(Data for review Opens)
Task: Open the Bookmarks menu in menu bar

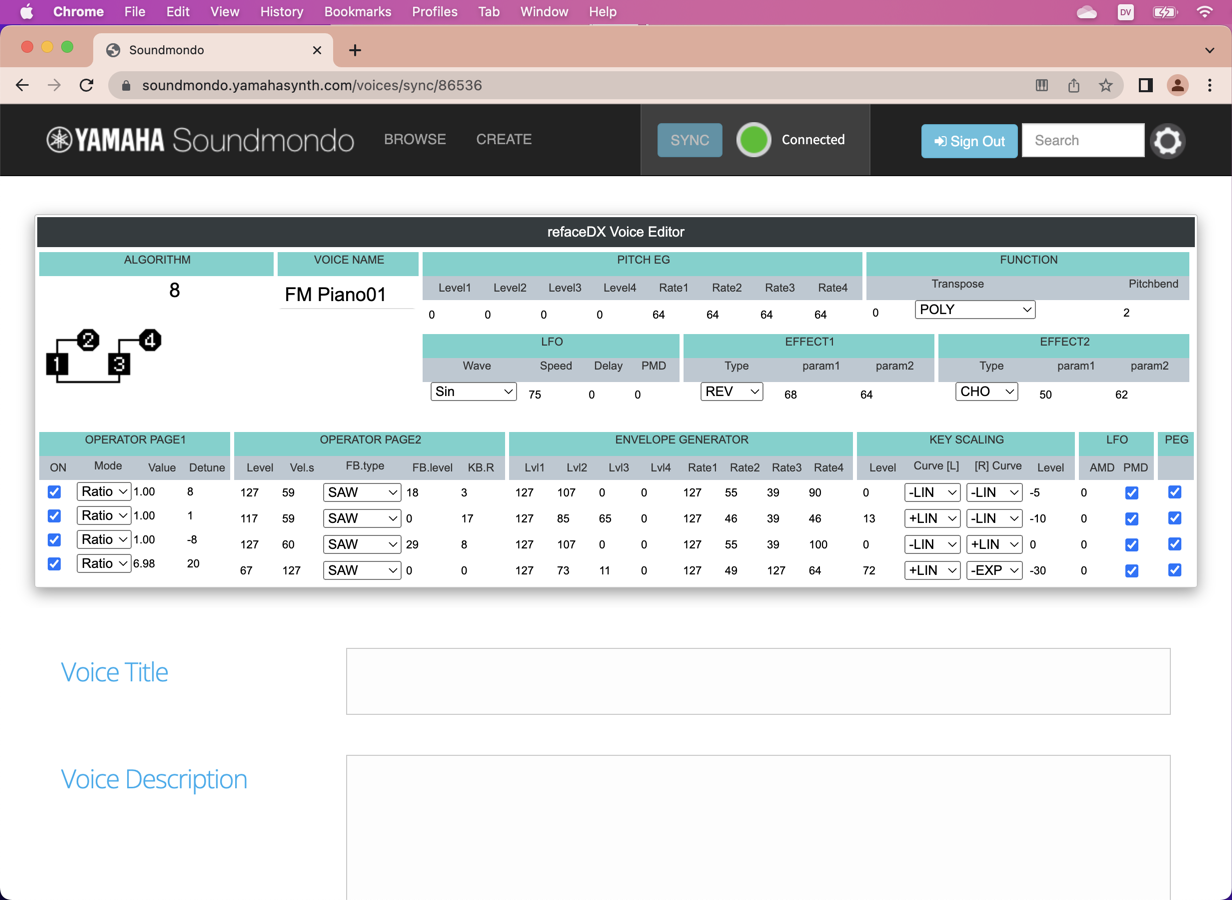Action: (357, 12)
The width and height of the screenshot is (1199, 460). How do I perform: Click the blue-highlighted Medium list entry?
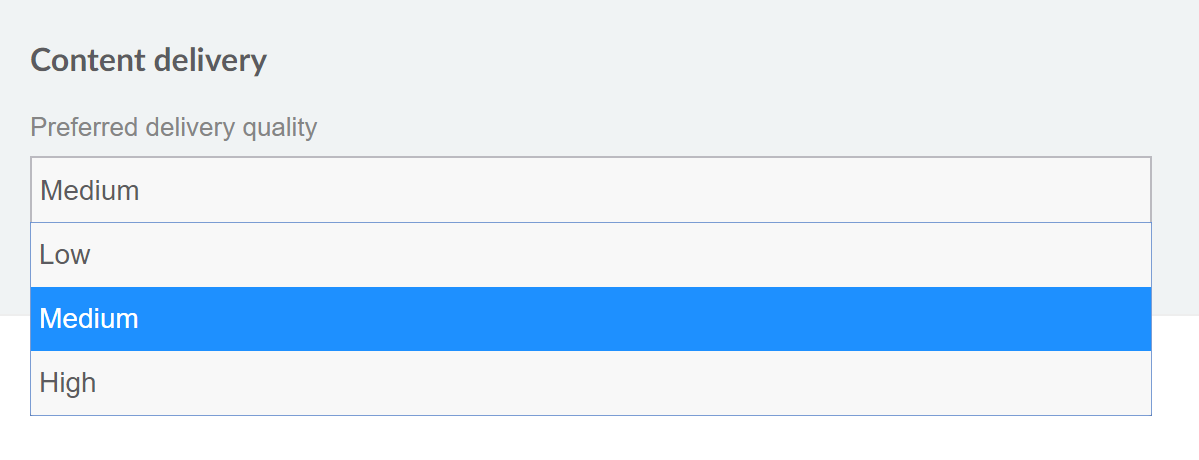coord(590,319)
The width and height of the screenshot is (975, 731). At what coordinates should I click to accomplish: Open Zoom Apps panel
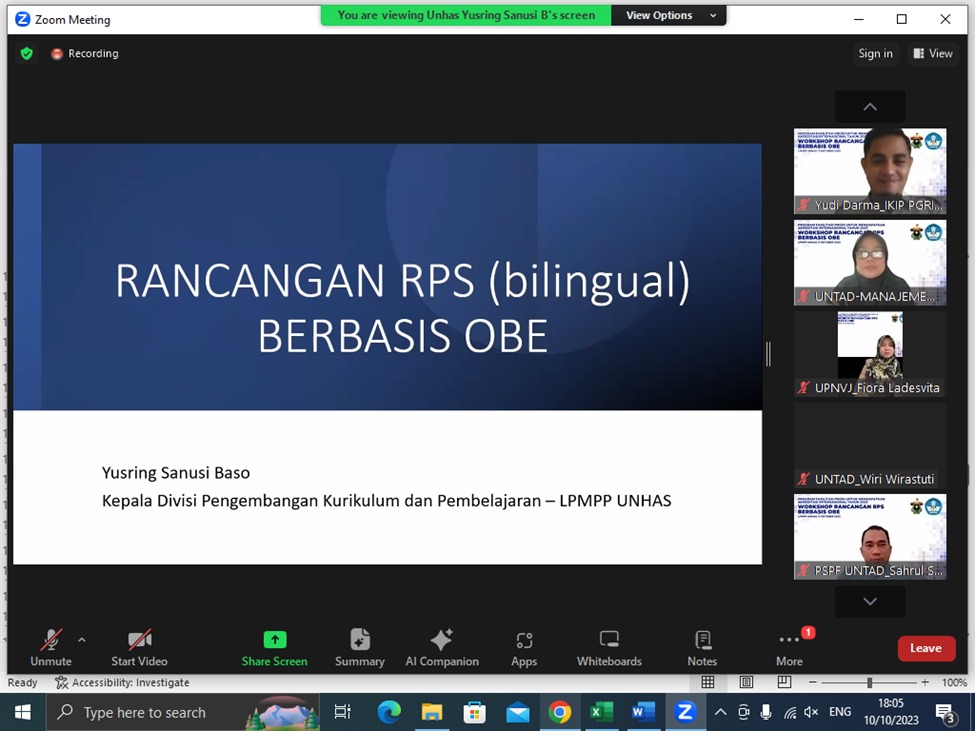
(Data for review Closes)
Output all the entries above verbatim, please. No images.

Task: Open the Bookmarks menu in menu bar

Action: (357, 12)
The width and height of the screenshot is (1199, 460). How do I perform: Click the blue-highlighted Medium list entry?
coord(590,319)
The width and height of the screenshot is (975, 731). At what coordinates should I click to accomplish: Open Zoom Apps panel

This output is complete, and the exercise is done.